There are personal contributions from Eoghan Mac Cormaic and Margaret Ward that deal with their experiences in the arena of modern Irish history. Mac Cormaic’s ‘Pluid: Stories From the H-Blocks’ is a jail journal of a republican prisoner on the blanket, while Ward recounts the history of her ‘Unmanageable Revolutionaries’ book, which has been updated and reissued.
Ward writes on the long journey from being told that “Irishwomen had not done anything in history” to today, where de Valera’s slight of describing women activists as “unmanageable revolutionaries” has become a badge of honour for radical campaigning women.
Jim Gibney reviews Laurence McKeown’s ‘Time Shadows’, a prison memoir, while Peadar Whelan tackles Thomas Leahy’s ‘The Intelligence War Against the IRA’. Joe Dwyer takes us through the interconnections between James Connolly and William Morris.
Jason Lambert dips into the recent history of musical censorship in Irish broadcasting. Niall Meehan’s analysis into the impact of Bloody Sunday shows clearly how the state and some willing opinion formers in the media attempted to rewrite the history of this tragic event.
Peadar Whelan writes on the most recent report from the Northern Ireland Police Ombudsman Marie Anderson that deals with RUC and British Secret Service collusion in UDA/UFF killings of nationalists in the 1990s, including the attack on Sean Graham Bookmakers on Ormeau Road in 1992 that left five people dead.
In Ireland, we can only move forward as a society if we come to terms with all the aspects of our shared past. This means accepting all its truths, especially the unpalatable ones. Those in power, whether in politics, the police, media or even academia, have attempted to discount the testimony of those most impacted by a state and political establishment that sought to deny and marginalise their experiences.
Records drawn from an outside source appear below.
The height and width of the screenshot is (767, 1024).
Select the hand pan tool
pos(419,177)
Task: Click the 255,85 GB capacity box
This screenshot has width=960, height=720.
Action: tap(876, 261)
Two articles in the magazine touch on the outcomes of denying our linked histories. First is Emma McArdle’s piece on how Kate Hoey’s claims of an elite nationalist network are the latest chapter in attempt to violently suppress the nationalist and republican voice and rights from participation in all aspects of life in the Six Counties.
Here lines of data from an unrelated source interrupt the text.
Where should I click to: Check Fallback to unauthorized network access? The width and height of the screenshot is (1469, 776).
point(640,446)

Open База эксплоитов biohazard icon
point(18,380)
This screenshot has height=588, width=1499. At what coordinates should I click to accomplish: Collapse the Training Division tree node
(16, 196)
Finally, Emma Sheerin tackles another aspect of marginalised history, that of the origins and culture of gender-based violence. That 21 women have been murdered in Ireland since the beginning of the Covid-19 pandemic is startling. Women’s Aid figures of 244 violent deaths of Irish women since 1996 is proof of a history of misogyny and gender-based violence and discrimination that must be faced up to by us all.